The consequence of this is to make it expensive for a local entity, be it EATEL, Kaplan Telecom, or LUS to provide even a small fraction the capacity that their fiber systems are capable of. Any new fiber system could provide 100 megs of bandwidth to each user out of the box. The local difference in cost between 5 and 10 and 100 megs would be all but nonexistent. Once it rides on the national backbone the differential costs to the provider would also be varnishingly small. The only reason not to provide users with practically unlimited bandwidth is the well-founded suspicion that it the providers did so then users would use it…And the cost of backhaul bandwidth, that toll, would shoot through the roof.

The state could help, through this potential network of state fiber, local governmental agencies like LUS reach cheaper access points. —And the feds, if they so chose, could make available a state and local portal onto the internet itself.

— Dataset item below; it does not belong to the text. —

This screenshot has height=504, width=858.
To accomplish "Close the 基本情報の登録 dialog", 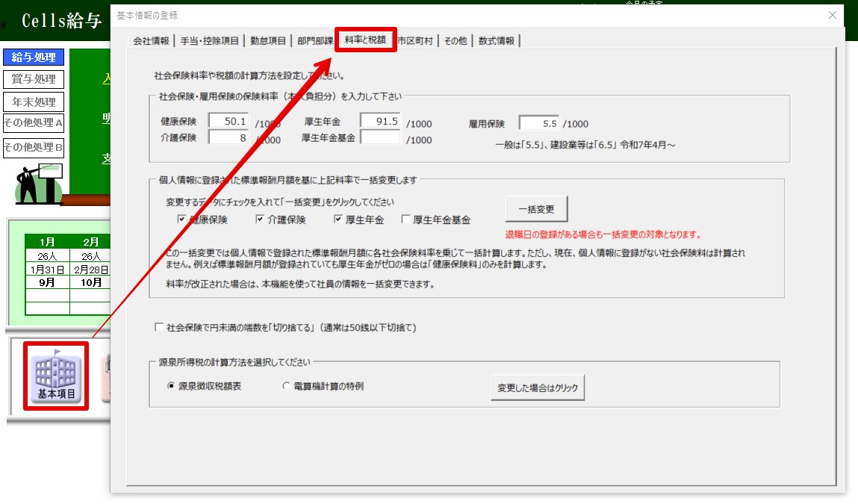I will tap(833, 15).
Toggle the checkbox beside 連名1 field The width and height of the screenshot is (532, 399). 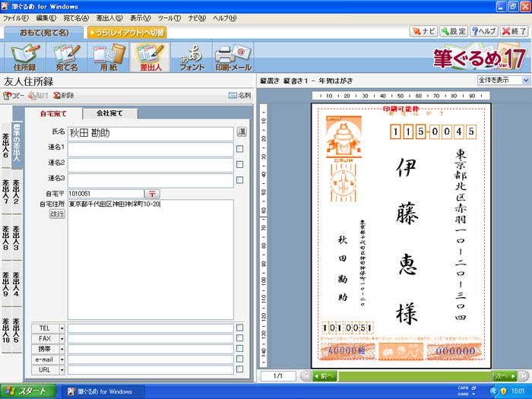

With Utah and Iowa moving rapidly toward state-wide municipally-based fiber networks and Louisiana showing the potential to join them it might be politically possible to ask for such. (A rhetorical question: Would you as a presidential candidate want to go into the Iowa Caucases having failed to back a telecom measure backed by local pols in every small town in Iowa? It might be enough to bring Al Gore back onto the national stage.)

Backstory: Secondary Technologies

There has been a lot of chatter about “new technologies” in Lafayette’s fight for fiber. And in places where folks don’t have the institutional resources of Lafayette’s power-producing utility these new technologies may be the only possibility for bringing affordable broadband to citizens. The unacknowledged weakness of most of these technologies is that they are deeply, deeply dependent on having the sort of big broadband link that, practically speaking, only fiber can provide. An example: WiMax.

WiMax is supposed to provide miles of coverage at high bandwidth and is said by folks that fail to really understand to provide competition for the services that run over fiber. Leaving aside fantasies of unachieved but projected “breakthroughs,” using unlicensed spectrum as a basis for reliable provision, or finding enough of the sort licensed spectrum that will give WiMax the range its boosters claim, we’d be better off assuming only what we can do now with the technology and spectrum available now: make “cells” about twice the size of the current WiFi cells at somewhat higher bit rates. In that instance, to provide any sizeable number of folks through a single net access point (one point might serve several “towers” by having the towers relay data,) you would have to have fiber to the tower to carry away the backhaul data. Only in the very least populated areas would another method of carrying away the data be useful. (Microwave and point-to-point WiMax bridges are discussed as ways of getting to the fiber for very thinly settled rural areas.)

Fiber, cheap, accessible fiber is crucial to realizing all the other fantasies of providing access to rural and poor areas of urban centers. Louisiana’s potential fiber network could be the critical link that makes initiatives in those areas technically and fiscally conceivable

Add to this the immediate benefit of getting BellSouth out of the state’s pockets in the absolutely senseless provision of intrastate telephony (a point mentioned by Doug Menefee and long championed by my co-conspirator on this site here and elsewhere, Mike Stagg) and you have a compelling reason for the state to push ahead fast. The state could even use LUS’ telephone switch; an already planned purchase which LUS could conceivably make very robust if they thought that they could lease out the usage–for cash, or perhaps in trade for backhaul on the state fiber. Nice to think about, no? The only thing standing in the way is BellSouth and other incumbent providers. Considering Kathleen Blanco’s demonstrated courage in this area, I am hopeful.

I’ve championed on these pages the idea of a state-wide network of municipal providers a la Utah’s Utopia with Lafayette as the central node, providing the technical expertise and hardware to make the system go. Perhaps I’ve been thinking too small. Maybe the state government should join the party.